D5Statistical analysisFabrication DetectionLayer 2 (Contextual)

Longitudinal Impossibility

Follows each participant across their study visits and checks that the changes from one visit to the next are biologically possible and naturally variable. A weight that jumps thirty kilograms in a month, a continuous lab value that repeats to the decimal across three visits, a trajectory that is implausibly smooth, or measurements with almost no within-person variation are all signs of fabricated or carried-forward longitudinal data. The indicator runs four such checks per variable, subject by subject.

Technical description

A contextual screen for fabricated longitudinal individual-patient data. It locates a subject-identifier column and a time/visit column, sorts by subject and time, and examines each numeric variable along each subject's visits. Four checks: impossible jumps (visit-to-visit absolute change exceeding a per-variable maximum from a biological-change-thresholds dictionary); copy-forward (three or more identical consecutive values within a subject on a CONTINUOUS variable, with continuity judged across the whole column so a copied run of whole numbers is not missed); autocorrelation (mean lag-one autocorrelation across subjects above 0.95, indicating artificially smooth trajectories); and variability ratio (mean within-subject SD over between-subject SD below 0.1, meaning each subject barely moves). The jump and copy-forward counts plus the variability flag set the score.

How it works

Layer 2 (contextual): after sorting by subject and time, each numeric variable (not the subject or time column) is analysed. Per subject, visit-to-visit absolute differences above the variable's threshold are counted as impossible jumps; on continuous variables, a run of three or more identical consecutive values is a copy-forward. Across subjects, a mean lag-one autocorrelation above 0.95 is flagged, and a mean within-subject SD over pooled between-subject SD below 0.1 is flagged. Score: three or more jumps add 2.5 (one or two add 1.5); three or more copy-forwards add 2.5 (one or two add 1.0); low variability adds 1.0; capped at 5.0. The within/between variability ratio is also reported as the intraclass correlation (between-subject variance over total), which approaches one as the within-subject spread vanishes.
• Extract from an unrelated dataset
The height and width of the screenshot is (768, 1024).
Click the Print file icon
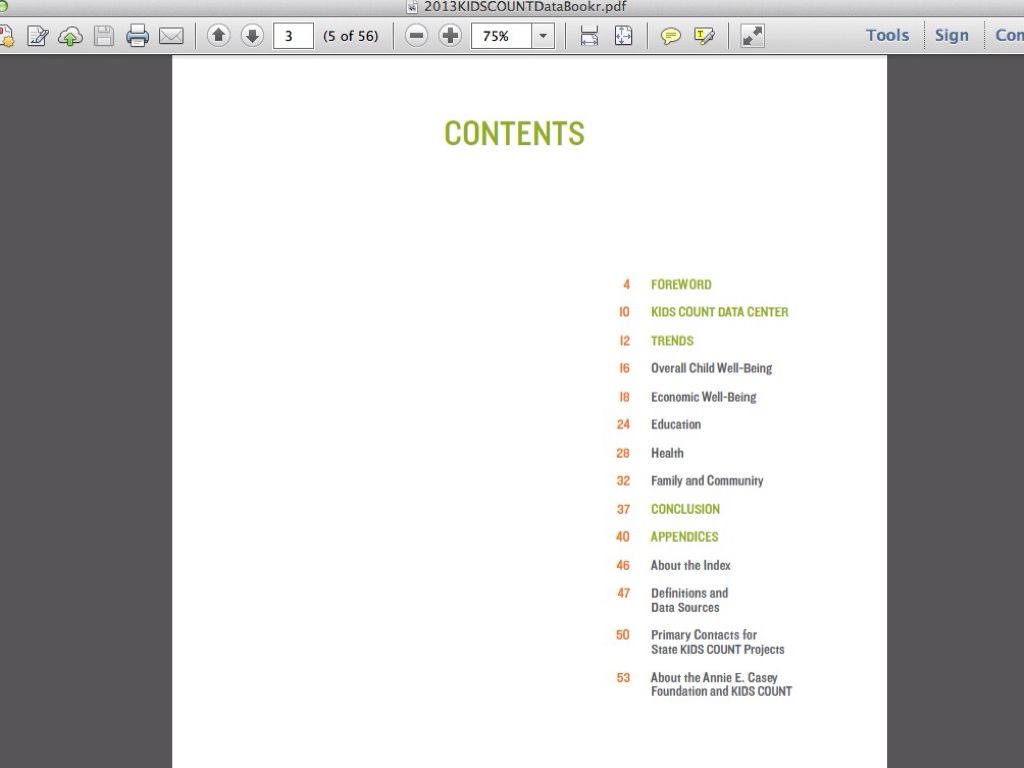(137, 36)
Metadata records subjects_checked, impossible_jumps, copy_forwards, low_variability_ratio, max_autocorr (the highest mean lag-one autocorrelation across variables), and max_intraclass_correlation.

Why this matters

Longitudinal individual-patient data is unusually revealing because it constrains not just each value but the path between values, and fabricators struggle to make those paths realistic. Carlisle found that access to raw longitudinal data dramatically increased detection of false data and zombie trials, because impossible changes and carried-forward values become visible only at the per-subject level. His earlier re-analyses established impossible and improbable values as integrity signals, and the classic biostatistical account of fraud lists carried-forward and implausibly smooth records among the markers. The four checks target distinct fabrication shortcuts: inventing a value ignores physiology (impossible jumps), copying a value produces exact repeats, generating a smooth trend produces excessive autocorrelation, and assigning near-constant trajectories collapses within-subject variability. The score rewards their accumulation.

Score thresholds

0: Visit-to-visit changes are plausible and naturally variable.
2-3: A few impossible jumps or copy-forward runs, or suspiciously low within-subject variability.
4-5: Systematic impossible changes or carried-forward values across subjects.

Limitations

Requires individual-patient data with both a recognisable subject identifier and a time/visit column, so cross-sectional or summary-only data is out of scope. The impossible-jump check works only for variables in the biological-change-thresholds dictionary. The copy-forward check applies only to continuous variables, since integer-scale measures (a stage, a count) legitimately repeat across visits, so a fabricated integer series is not caught here. Genuine clinical reality can produce some patterns: a stable patient on treatment shows low within-subject variability, and a slowly drifting biomarker is highly autocorrelated, so a flag prompts inspection. The thresholds (0.95 autocorrelation, 0.1 variability ratio, dictionary change limits) are directional. Cross-sectional duplication and distributional checks are other D-series indicators.